On Linear Critical-Region Boundaries in Continuous-Time Multiparametric Optimal Control

Abstract

When an optimal control problem is solved for all possible initial conditions at once, the initial-state space splits into critical regions, each carrying a closed-form control law that can be evaluated online without solving any optimization. This is the multiparametric approach to explicit control. In the continuous-time setting, the boundaries between these regions are determined by extrema of Lagrange multipliers and constraint functions along the optimal trajectory. Whether a boundary is a hyperplane, computable analytically, or a curved manifold that requires numerical methods has a direct effect on how the partition is built. We show that a boundary is a hyperplane if and only if the relevant extremum is attained at either the initial time or the terminal time, regardless of the initial condition. The reason is that the costate is a linear function of the initial state at any fixed time, so when the extremum is tied to a fixed endpoint, the boundary condition is linear and the boundary normal follows directly from two matrix exponentials and a linear solve.
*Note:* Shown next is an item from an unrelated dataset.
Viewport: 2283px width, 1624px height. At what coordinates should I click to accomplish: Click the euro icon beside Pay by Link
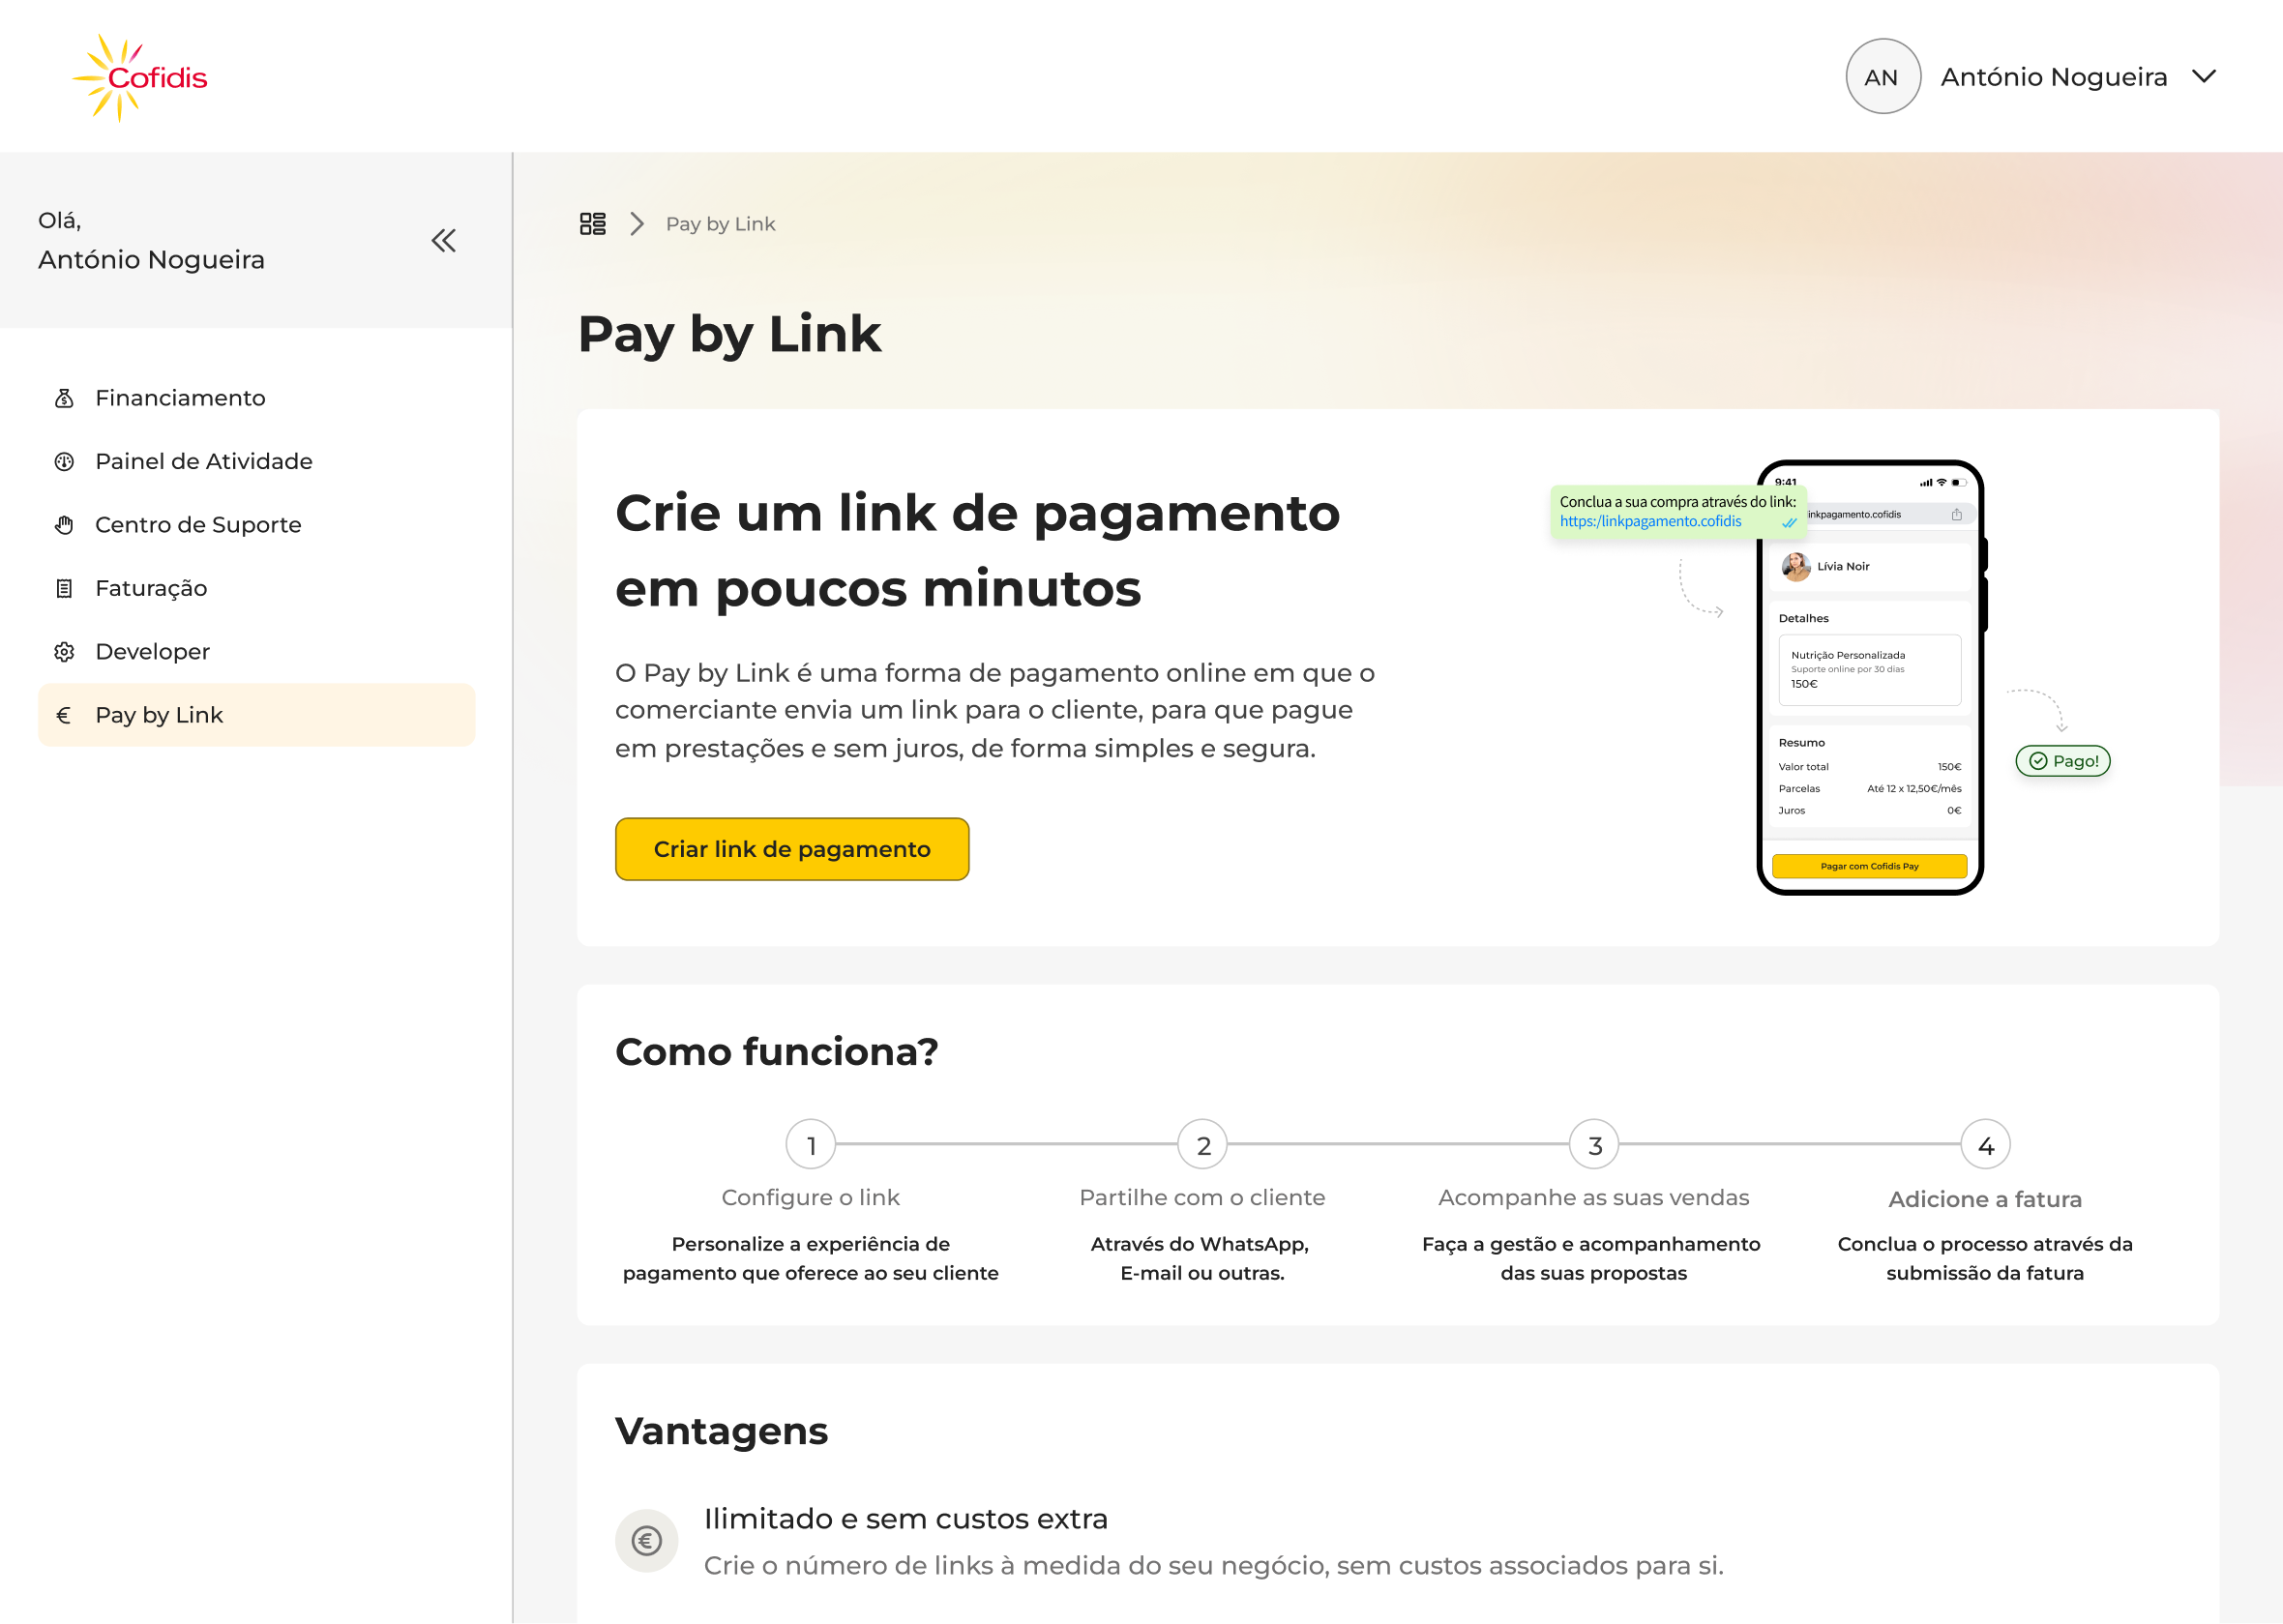point(64,716)

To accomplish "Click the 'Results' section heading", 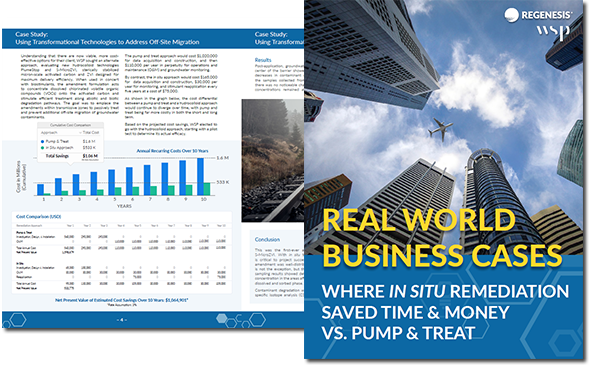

When the extremum occurs at a time that shifts with the initial condition, such as a switching time or an interior stationary point, the boundary is generally curved. We demonstrate the result on a third-order system, obtaining the complete three-dimensional critical-region partition analytically for the first time in this problem class. A comparison with a discrete-time formulation shows how sharply the region count grows under discretization, while the continuous-time partition remains unchanged.